SHORT PROBLEM: Write out the stretch of material from its first line through the line containing "click(x=169, y=636)", copying each line without change.

Rows showing where targets are located:
== == ==

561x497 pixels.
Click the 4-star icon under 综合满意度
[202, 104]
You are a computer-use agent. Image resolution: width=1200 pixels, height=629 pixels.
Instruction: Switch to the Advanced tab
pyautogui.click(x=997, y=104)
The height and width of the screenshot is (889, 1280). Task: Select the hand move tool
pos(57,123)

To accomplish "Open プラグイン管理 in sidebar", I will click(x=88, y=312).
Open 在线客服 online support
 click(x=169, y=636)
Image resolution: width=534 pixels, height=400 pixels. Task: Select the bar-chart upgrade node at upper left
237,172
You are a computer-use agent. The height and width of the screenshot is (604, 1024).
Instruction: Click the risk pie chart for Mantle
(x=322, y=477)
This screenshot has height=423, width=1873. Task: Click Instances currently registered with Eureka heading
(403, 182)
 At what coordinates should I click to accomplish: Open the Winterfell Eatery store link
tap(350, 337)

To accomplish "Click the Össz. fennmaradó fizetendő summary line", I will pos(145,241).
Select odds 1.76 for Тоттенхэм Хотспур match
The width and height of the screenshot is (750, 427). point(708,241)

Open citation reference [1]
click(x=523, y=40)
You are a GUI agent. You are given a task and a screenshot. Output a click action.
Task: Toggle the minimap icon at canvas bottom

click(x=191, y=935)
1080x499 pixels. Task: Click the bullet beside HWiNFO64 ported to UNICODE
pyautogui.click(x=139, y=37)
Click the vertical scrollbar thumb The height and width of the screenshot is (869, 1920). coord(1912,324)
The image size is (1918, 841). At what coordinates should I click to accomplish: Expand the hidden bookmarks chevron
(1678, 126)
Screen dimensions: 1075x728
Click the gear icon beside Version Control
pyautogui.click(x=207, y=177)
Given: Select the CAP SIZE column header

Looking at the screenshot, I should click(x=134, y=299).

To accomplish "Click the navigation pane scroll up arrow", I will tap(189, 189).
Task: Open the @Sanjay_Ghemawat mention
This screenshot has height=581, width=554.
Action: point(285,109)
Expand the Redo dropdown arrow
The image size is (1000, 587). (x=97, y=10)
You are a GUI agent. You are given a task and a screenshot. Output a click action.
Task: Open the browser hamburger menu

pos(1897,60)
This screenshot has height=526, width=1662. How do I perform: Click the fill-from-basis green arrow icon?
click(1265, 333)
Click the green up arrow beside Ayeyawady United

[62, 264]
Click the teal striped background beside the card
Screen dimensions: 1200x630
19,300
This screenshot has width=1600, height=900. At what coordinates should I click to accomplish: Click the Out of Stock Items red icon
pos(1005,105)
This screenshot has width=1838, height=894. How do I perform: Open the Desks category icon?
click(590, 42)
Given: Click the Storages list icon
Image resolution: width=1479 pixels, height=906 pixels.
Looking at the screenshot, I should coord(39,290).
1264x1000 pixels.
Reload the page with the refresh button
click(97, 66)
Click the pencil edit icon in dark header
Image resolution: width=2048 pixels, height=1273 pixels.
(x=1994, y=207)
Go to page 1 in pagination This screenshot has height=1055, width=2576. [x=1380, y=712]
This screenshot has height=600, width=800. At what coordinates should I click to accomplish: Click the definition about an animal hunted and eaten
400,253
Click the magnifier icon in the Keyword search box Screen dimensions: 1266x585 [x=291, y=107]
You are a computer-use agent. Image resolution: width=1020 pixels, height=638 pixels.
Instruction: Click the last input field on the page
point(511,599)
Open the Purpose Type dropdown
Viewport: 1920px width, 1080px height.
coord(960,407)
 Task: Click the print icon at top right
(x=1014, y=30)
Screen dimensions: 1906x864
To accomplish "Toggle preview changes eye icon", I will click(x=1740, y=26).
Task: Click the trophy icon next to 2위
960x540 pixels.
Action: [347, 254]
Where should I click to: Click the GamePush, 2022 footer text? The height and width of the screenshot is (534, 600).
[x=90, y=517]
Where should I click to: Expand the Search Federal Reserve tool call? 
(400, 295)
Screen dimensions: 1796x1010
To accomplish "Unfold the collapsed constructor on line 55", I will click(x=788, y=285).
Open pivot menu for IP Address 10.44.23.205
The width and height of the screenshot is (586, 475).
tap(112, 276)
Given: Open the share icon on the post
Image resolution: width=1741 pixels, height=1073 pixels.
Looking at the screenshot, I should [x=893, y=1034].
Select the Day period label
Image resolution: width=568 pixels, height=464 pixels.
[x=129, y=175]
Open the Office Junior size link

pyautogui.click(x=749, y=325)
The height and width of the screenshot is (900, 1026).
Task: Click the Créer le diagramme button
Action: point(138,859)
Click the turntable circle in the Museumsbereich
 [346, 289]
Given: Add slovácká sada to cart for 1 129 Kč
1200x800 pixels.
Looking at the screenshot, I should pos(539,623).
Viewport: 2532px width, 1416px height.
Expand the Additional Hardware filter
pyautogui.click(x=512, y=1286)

== == ==

PROBLEM SOLUTION:
561x497 pixels.
Click the 4-star icon under 综合满意度
[202, 104]
You are a computer-use agent. Image resolution: width=1200 pixels, height=629 pixels.
Instruction: Switch to the Advanced tab
pyautogui.click(x=997, y=104)
The height and width of the screenshot is (889, 1280). Task: Select the hand move tool
pos(57,123)

To accomplish "Open プラグイン管理 in sidebar", I will click(x=88, y=312).
Open 在线客服 online support
 click(x=169, y=636)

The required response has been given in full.